- Former Secretary of State and current Democratic presidential candidate Hillary Clinton revealed the first piece of her campaign's energy policy on Sunday, calling for the U.S. deploy 140 GW of cumulative solar power by 2021 and generate 33% of its electricity from renewables by 2027.
- Clinton has been under increasing pressure from environmentalists, progressive donors, and her opponents for the Democratic nomination to endorse aggressive climate change and energy goals. Last week, green megadonor Tom Steyer called on each candidate to propose climate plans to get the U.S. to 50% renewables by 2030.
- Sen. Bernie Sanders (I-VT), who has been gaining on Clinton in the polls, has endorsed a carbon tax and has one of the strongest climate records in the senate. Maryland Gov. Martin O'Malley, another Clinton challenger, has proposed a plan he says would get the United States to 100% renewables by 2050.
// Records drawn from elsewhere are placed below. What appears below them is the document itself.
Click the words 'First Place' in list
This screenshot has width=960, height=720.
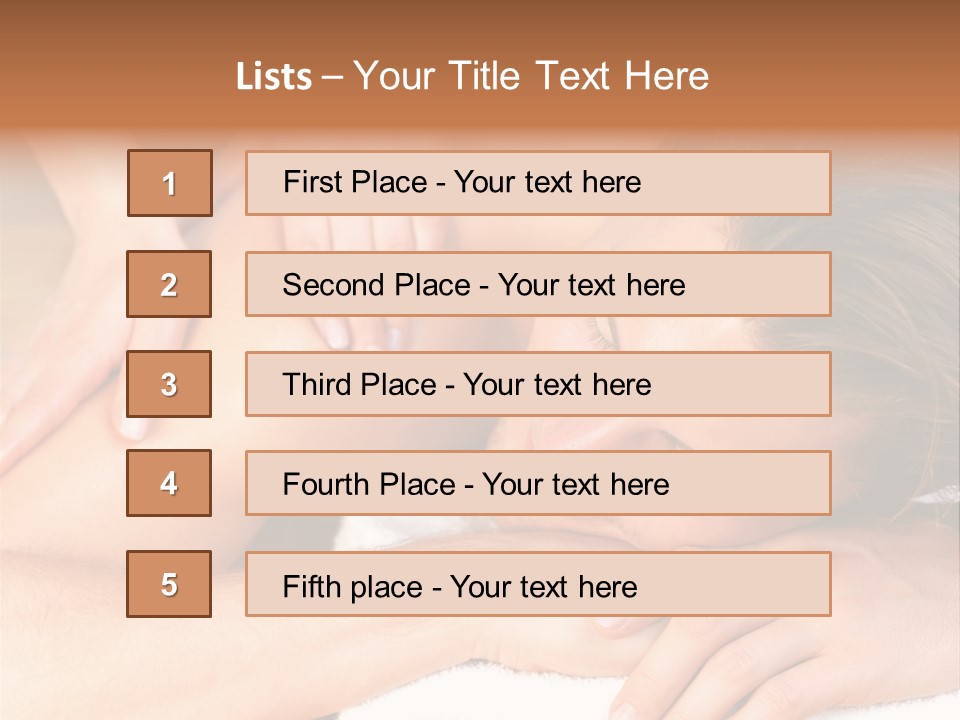coord(355,182)
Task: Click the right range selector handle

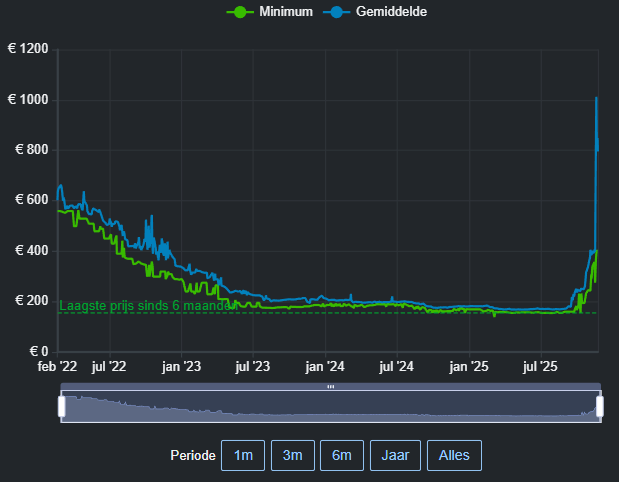Action: [x=600, y=407]
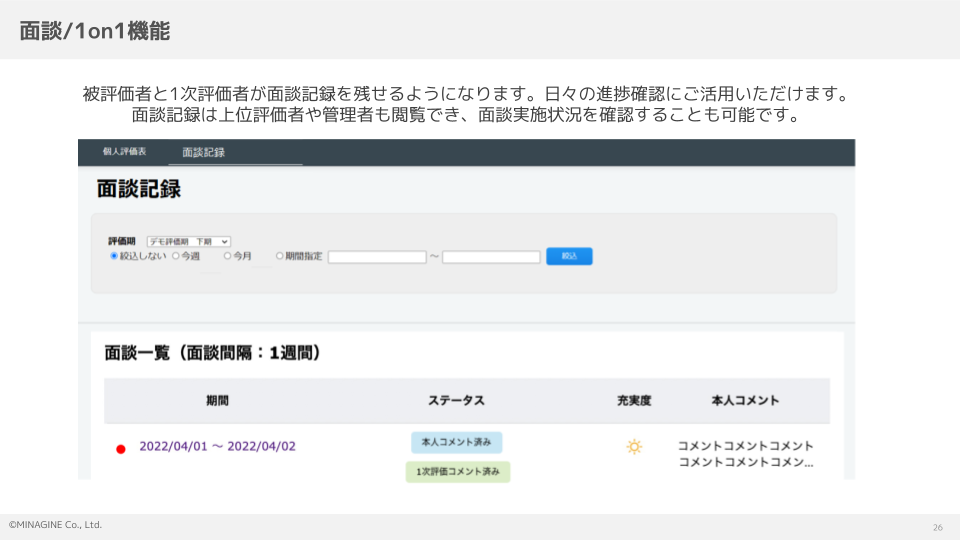960x540 pixels.
Task: Click the 1次評価コメント済み status badge
Action: [458, 471]
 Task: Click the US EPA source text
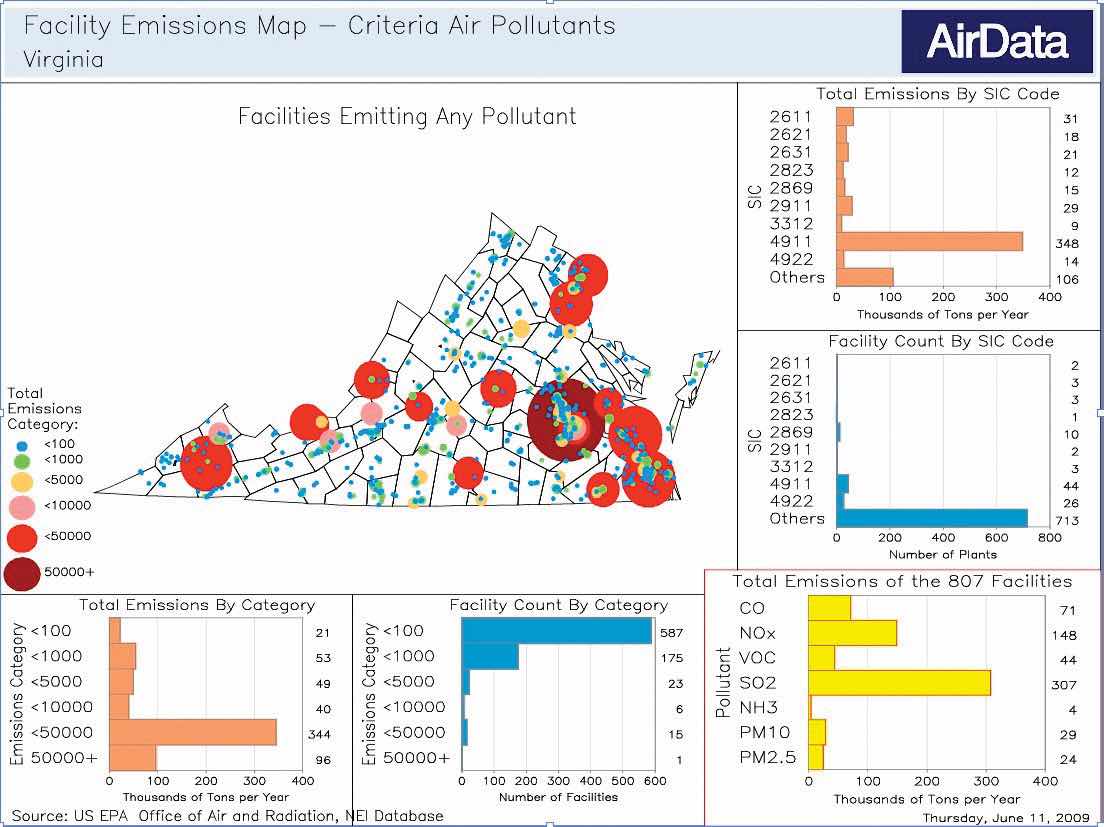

Clinton's announcement is the first in the race to identify specific resource targets, giving analysts a chance to comment on its feasibility. GTM Research wrote that getting from today's 21.1 GW of installed solar to the Democratic frontrunner's goal of 140 GW is ambitious, but it could be accomplished with the right mix of policies.
GTM's base-case forecast in its latest solar report estimates about 70 GW by the end of the decade, so Clinton's policies would need to double that amount. Whether that happens will largely depend on the extension of the solar investment tax credit, the EPA's Clean Power Plan, and state and local regulations, GTM reports.
On the Republican side, few candidates have made energy issues a focus, other than criticizing President Obama's proposed Clean Power Plan. Former Gov. Jeb Bush said last week in New Hampshire that federal subsidies for fossil fuels and renewable energy should eventually be phased out, but offered no more specifics when pressed by a questioner. By and large, the GOP candidates support an "all of the above" energy strategy, including increased exploration and production of domestic fossil fuel resources, and opposition to the Clean Power Plan.